First things first: I don't think HN is the right place to solicit comments on
personal website designs, despite the fact that it happens from time to time.
So don't be disappointed you don't get a lot of comments. (Edit: it looks like
you did get a few good comments. Lucky you!)

Anyway, back to the website.

1\. Go to validator.w3.org. Paste your domain into the Address box. Fix all
the errors that show up in the result page. Especially those duplicate IDs.

2\. Check your website in a phone. If you don't have access to a smartphone,
download Opera Mobile Emulator. On my phone, everything except your name is
zoomed out so much that it's barely readable. Time to write some CSS media
queries!

3\. A single-page website that scrolls itself is cool. (Personally, I'm not a
big fan of this trend, but other people seem to like it.) Stock photo
background, not so cool. Your name in white text, against a relatively bright
background, also uncool. Also see 9) below.

4\. Do you really need to remind me of the name of each of your projects as I
hover the mouse over them? Five of them already have the name (or part of it)
in the screenshot. A short description might be more informative.

5\. Your age can be both an asset and a liability. It's an asset because it
shows that you're smarter than the rest of the 17-year-olds. It's also a
liability because potential clients might underestimate your seriousness, your
reliability, and/or your ability to charge a fair hourly rate. You're almost
18. Your days of relying on your competence/age ratio to distinguish yourself
from others are all but over. From now on, it doesn't matter how old you are.
Focus on looking professional. Very professional.

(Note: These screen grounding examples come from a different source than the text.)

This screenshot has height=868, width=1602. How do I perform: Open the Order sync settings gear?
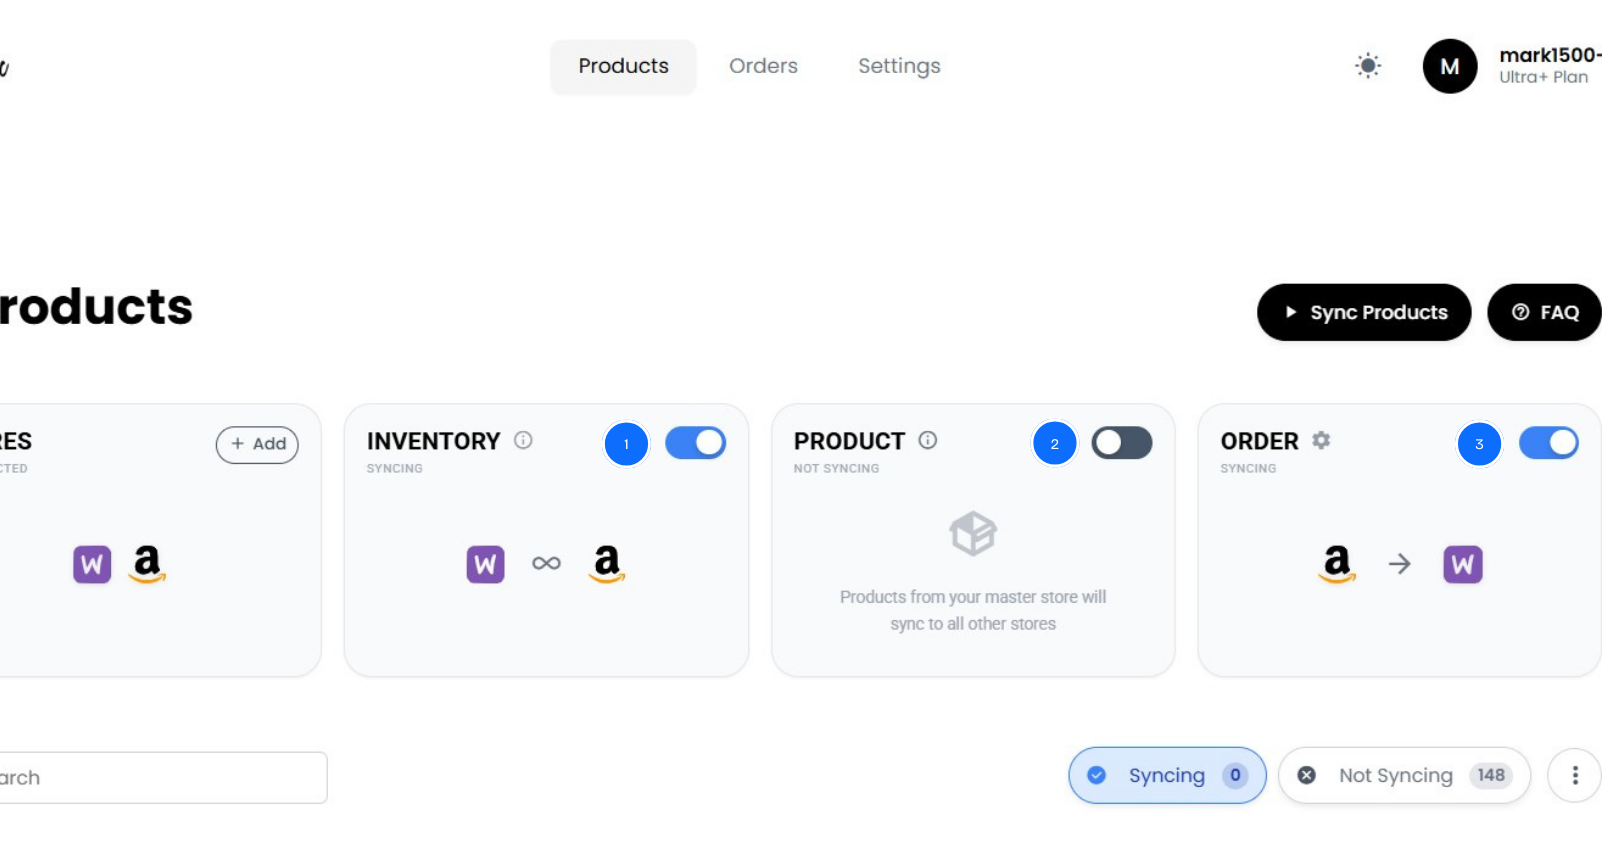pos(1320,441)
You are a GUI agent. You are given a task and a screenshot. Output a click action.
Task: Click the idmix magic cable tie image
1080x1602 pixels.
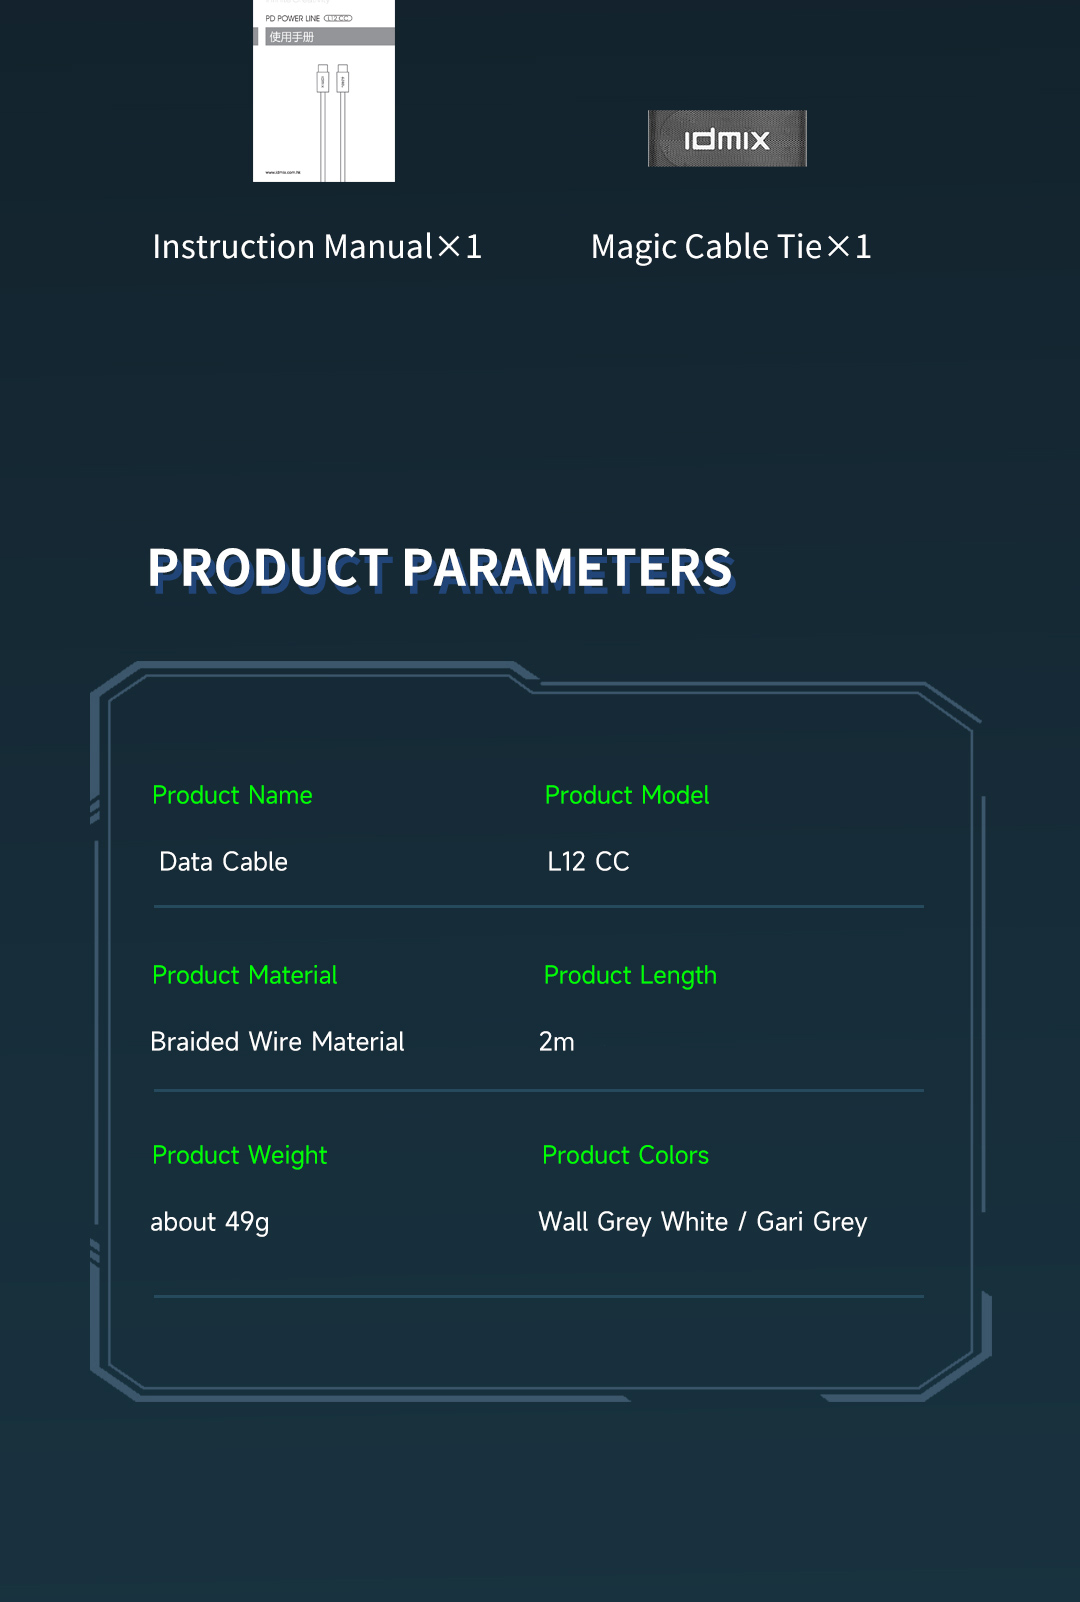click(x=727, y=138)
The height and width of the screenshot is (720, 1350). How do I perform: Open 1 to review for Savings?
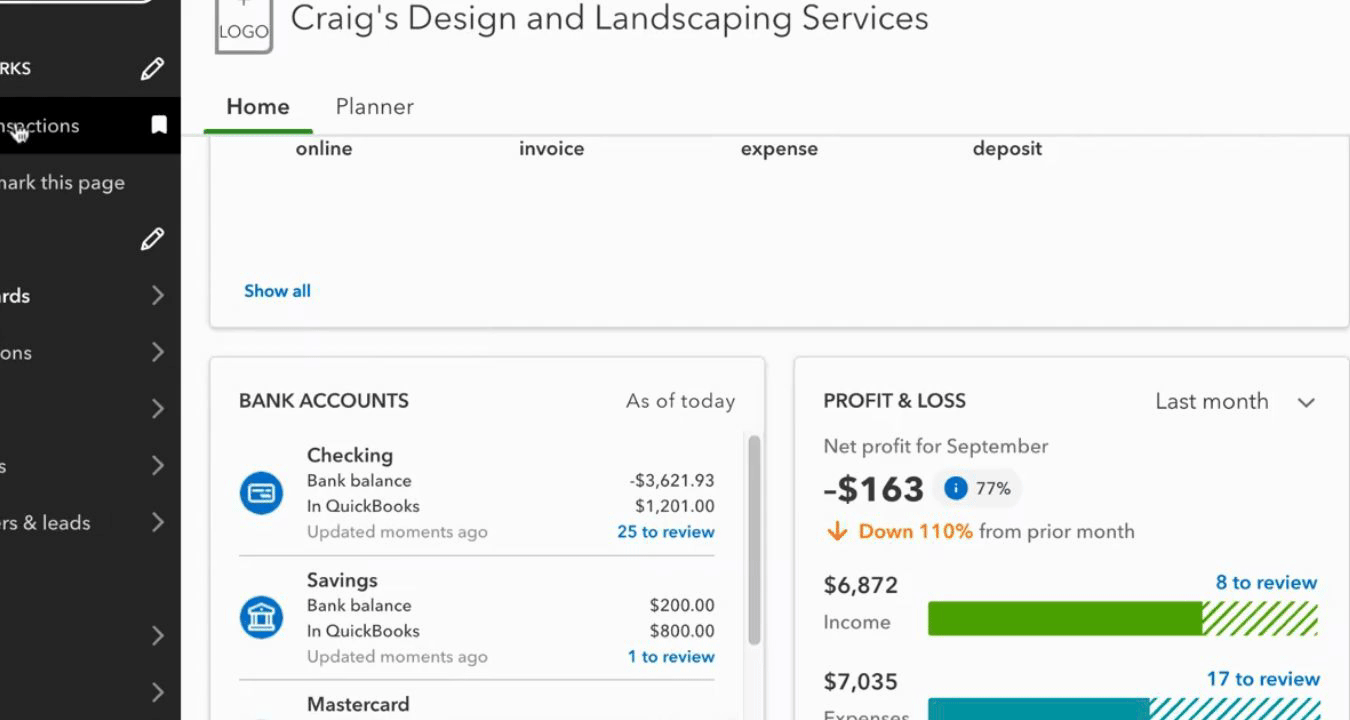(670, 657)
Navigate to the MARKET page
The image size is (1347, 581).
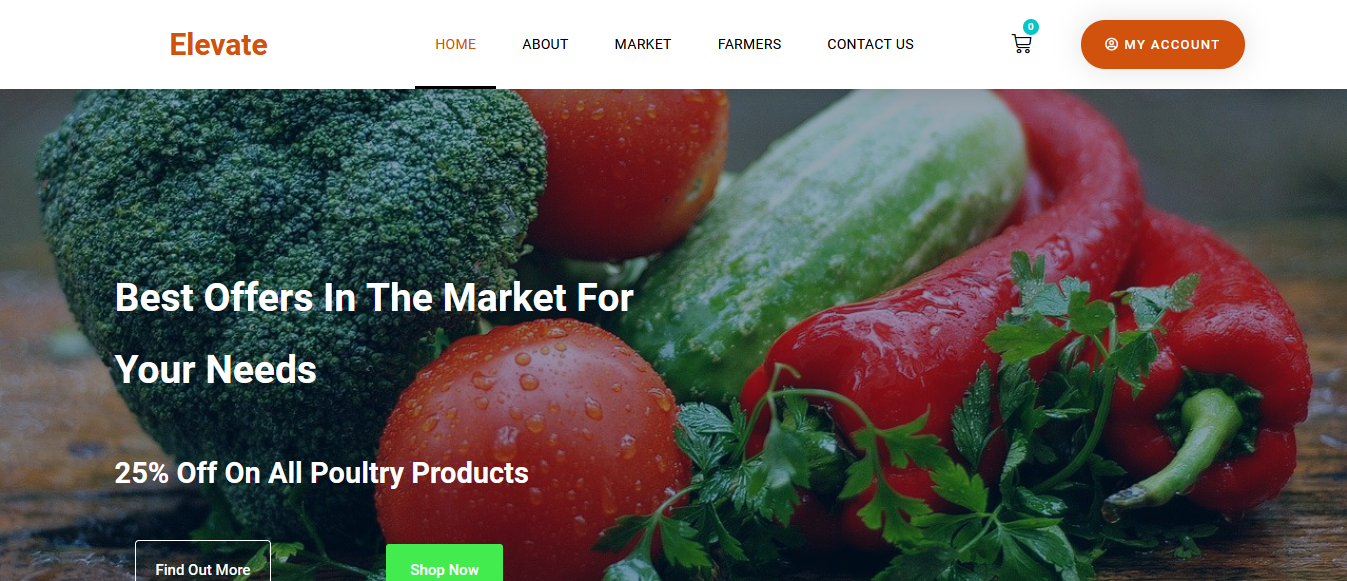643,44
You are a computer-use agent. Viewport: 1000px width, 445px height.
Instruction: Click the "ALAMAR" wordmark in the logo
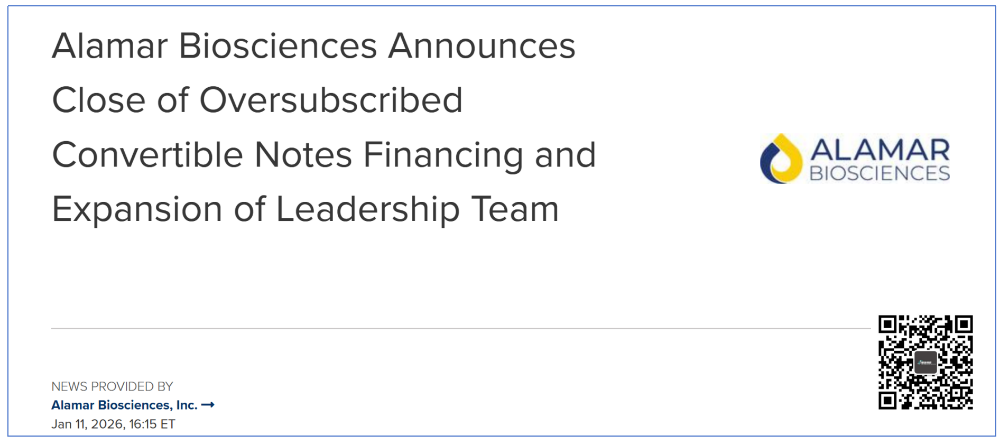coord(880,150)
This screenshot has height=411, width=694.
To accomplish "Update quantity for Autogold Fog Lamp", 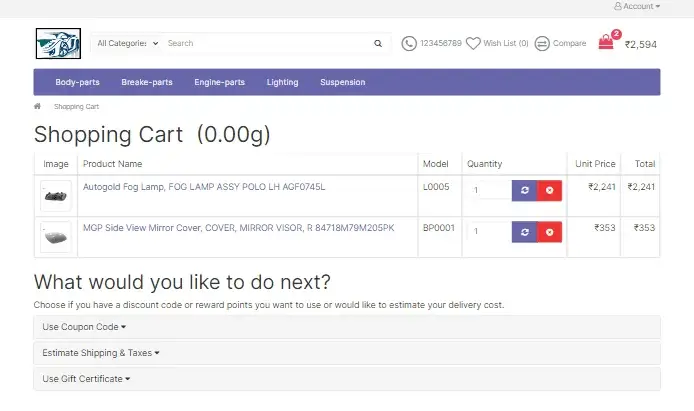I will pos(524,190).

6\. phpMyAdmin is not a paradigm. In fact, I would say that only 2 of the 7
items on your list qualify as paradigms. There are also duplicates, like LAMP
= Apache + MySQL + PHP. Consider a different way to organize and present your
skill set, and try to quantify your skills as others have suggested. Also, be
honest in your quantification. You don't have to be an expert in everything.

7\. Instead of just MVC, list any frameworks you've used (if any). A lot of
companies are looking for people who are familiar with CodeIgniter, CakePHP,
etc. It's OK if your favorite framework doesn't coincide with theirs, because
most frameworks are similar.

8\. Microsoft likes to use big slabs of solid color, but it quickly begins to
look like a website from the 90s if you overdo it. Making your slabs slightly
transparent doesn't make them look any better, either. Subtle patterns (google
this exact phrase for a nice website with lots of free textures), light
gradients, and shadows can go a long way toward making your designs less
monotonic. Just don't overdo it. Don't overdo anything.

9\. Reconsider your choice of fonts. Heading in a generic-looking sans-serif
web font, with subheading in Arial, another generic-looking sans-serif font?
Nope, looks amateurish. Read up on typography best practices.

10\. You have a GitHub profile! Why don't you link to it? (On the other hand,
you might not want people to judge you based on the quality of your open-
source repositories, especially if they were updated quite a while ago. If I
were a client, I wouldn't want to catch a potential hire using the
mysql_query() function with interpolated variables.)

If you have any questions about what I wrote above, feel free to ask.